Wang Xian menatap mentor muda itu dan berkata, “Saya di sini untuk melihat dan meninjau bagaimana masalah ini harus ditangani!”
Sambil berbicara dengan ekspresi tenang, ia menatap ke arah kelompok murid yang sedang berlatih.
Ada dua garis keturunan yang familiar di sana. Jika tebakannya benar, mereka adalah Mo lima belas dan Mo enam belas, dua murid Gerbang Naga!
“Apa?”
Kata-kata Wang Xian sedikit mengejutkan mentor muda itu. Wajahnya dipenuhi dengan keheranan dan keraguan.
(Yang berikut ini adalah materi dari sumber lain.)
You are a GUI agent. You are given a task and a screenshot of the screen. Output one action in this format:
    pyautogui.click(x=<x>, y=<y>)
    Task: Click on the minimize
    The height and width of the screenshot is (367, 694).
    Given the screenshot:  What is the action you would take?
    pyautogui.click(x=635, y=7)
Semua orang di sekitar juga sedikit terkejut!
Apa yang dilakukan orang ini di sini? Istana Bawah Laut apa?
“Nak, bagaimana kau bisa menyelinap masuk? Beraninya kau menerobos masuk ke Istana Laut Ilahi kami? Kurasa kau sedang mencari kematian!”
“Aku tak punya waktu untuk mendengarkan omong kosongmu. Siapa pun yang menerobos masuk ke Istana Laut Suci kami tanpa izin akan mati!”
Mentor muda itu sedikit menyipitkan matanya. Dengan gerakan telapak tangannya, gelombang air mengembun menjadi tombak panjang!
“Adikku, membunuh mereka secara langsung tidak ada gunanya. Karena mereka berani menyelinap ke Istana Dewa Laut kita, mereka pasti memiliki kekuatan!”
“Para manusia fana yang datang untuk berpartisipasi dalam penilaian, misi penilaian pertama kalian dimulai sekarang. Bunuh ketiganya!”
“Tiga orang yang telah membunuh mereka akan langsung bergabung dengan Istana Dewa Laut kita. Sisanya akan melanjutkan penilaian!”
Tepat ketika pemuda itu hendak bergerak, seorang pria paruh baya di tengah melambaikan tangannya dengan acuh tak acuh dan berkata kepada semua pemuda yang sedang mengikuti penilaian!
“Hmm? Kalau begitu kita akan mendengarkan kakak senior!”
Mentor muda itu tersenyum dan langsung mengangguk. Ia melirik semua pemuda dan pemudi yang berlutut di depannya dengan acuh tak acuh.
“Jika kita membunuh mereka, kita bisa langsung bergabung dengan Istana Laut Roh?”
Mata semua pemuda dan pemudi yang berlutut di tanah memantulkan cahaya saat secercah kegembiraan terpancar di mata mereka!
“Nyawa anjing mereka adalah nyawaku!”
Seorang pemuda elegan berpakaian biru langit dan memegang pedang panjang berwarna biru segera berdiri dan berbalik dengan wajah penuh percaya diri!
“Hualala!”
Para pemuda dan pemudi lainnya juga segera berdiri. Mata mereka berbinar-binar saat menatap Wang Xian dan dua orang lainnya!
“Sudah lebih dari 12 tahun sejak kita berpisah. Dunia sudah tidak mengenalimu lagi!”